• Task details
Copy out every line of the records below in full, shifting each coordinate in the answers by -84. Leave the pictures out of your copy.

• Recorded data
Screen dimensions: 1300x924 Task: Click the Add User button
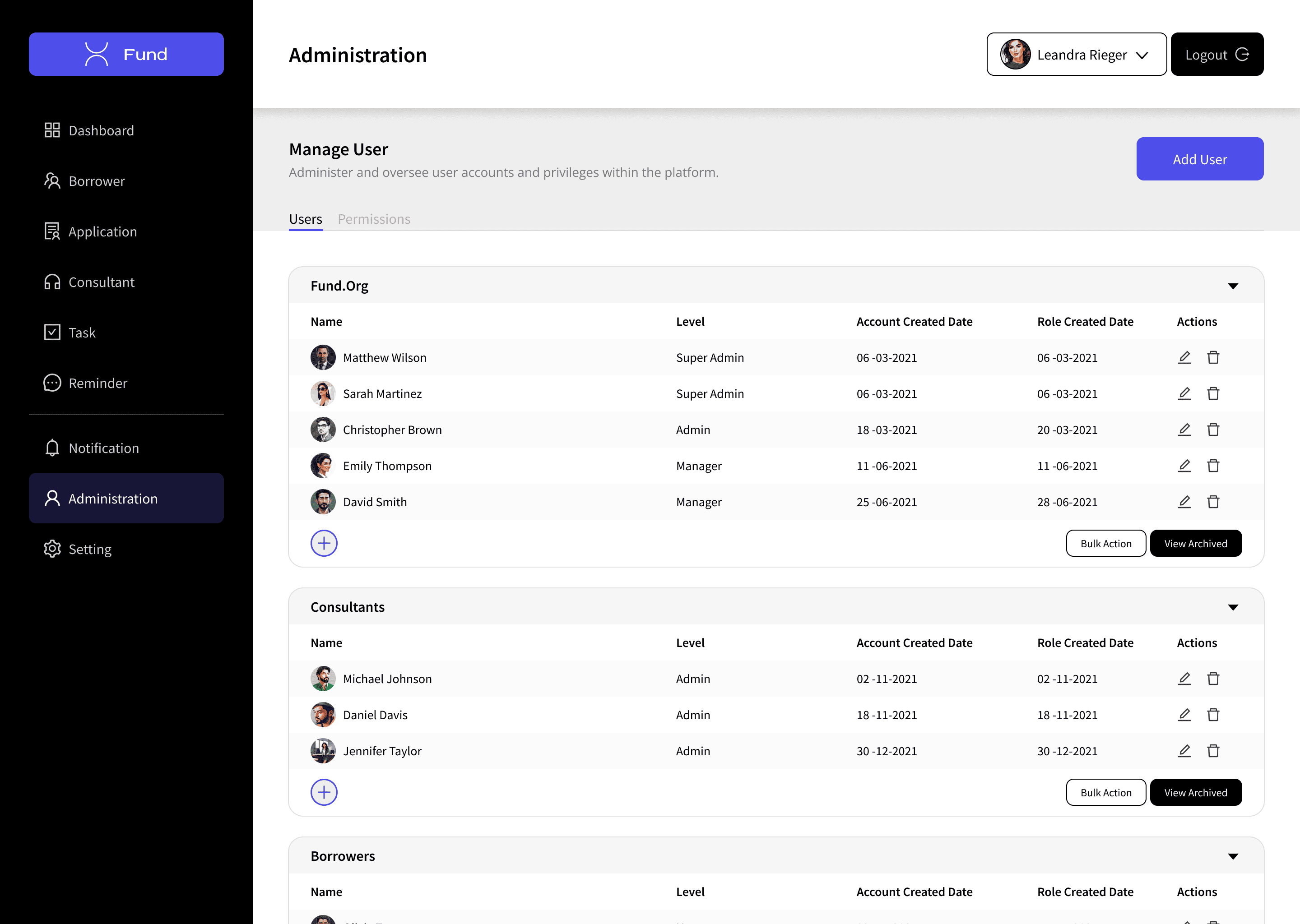point(1199,159)
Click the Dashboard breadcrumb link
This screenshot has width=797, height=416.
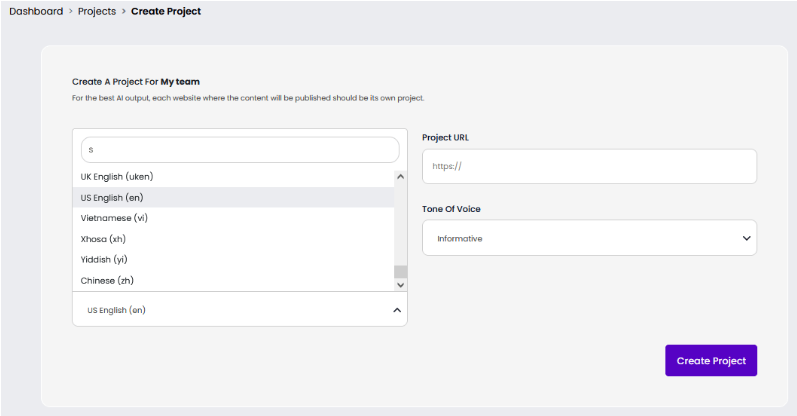(x=36, y=12)

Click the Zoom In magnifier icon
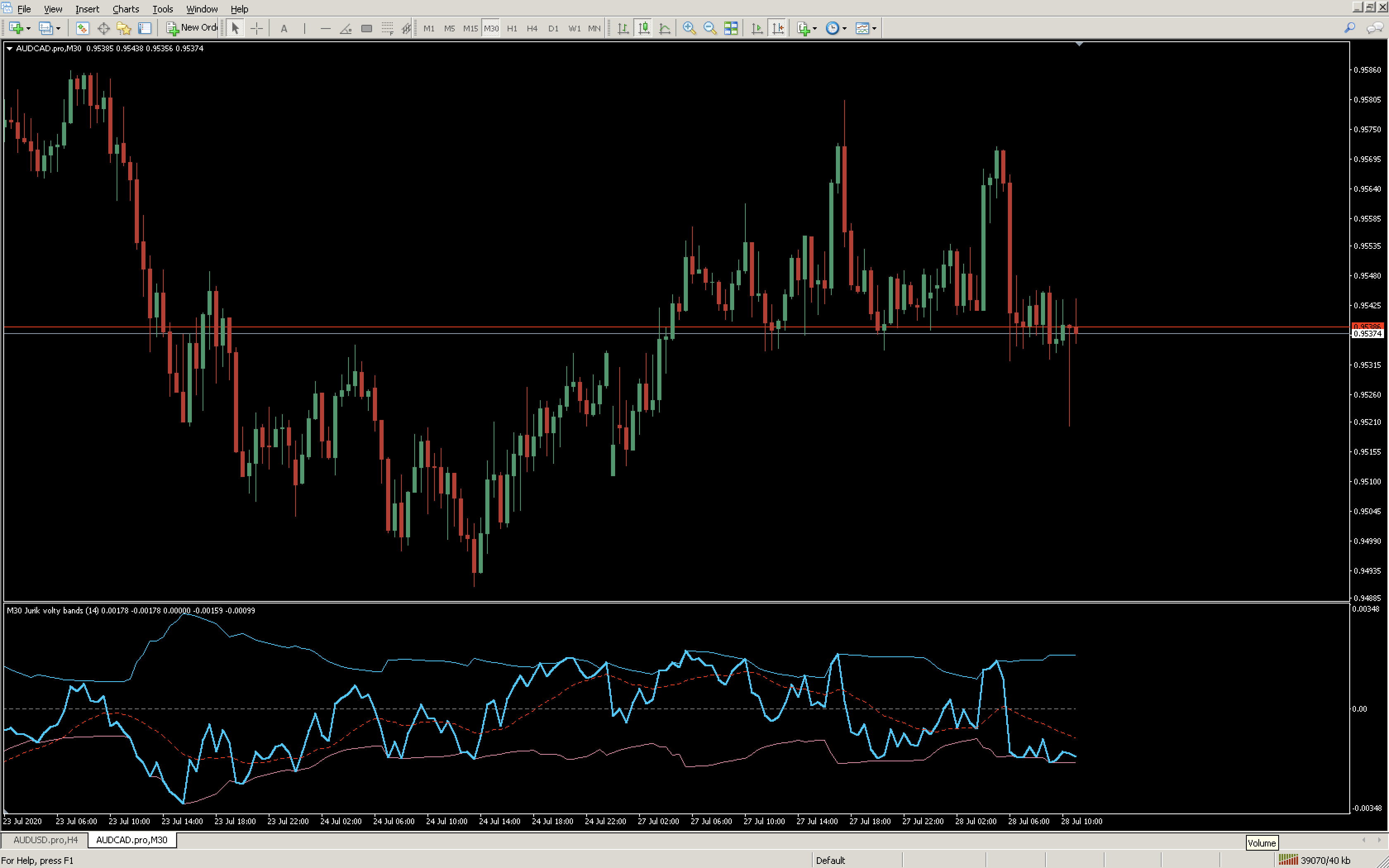[690, 28]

• Output for this exercise
Screen dimensions: 1300x924 Task: Click the Add User button
point(1115,75)
Click the Dashboard breadcrumb link
This screenshot has width=797, height=416.
(x=-48, y=-72)

Click the Zoom In magnifier icon
[606, -56]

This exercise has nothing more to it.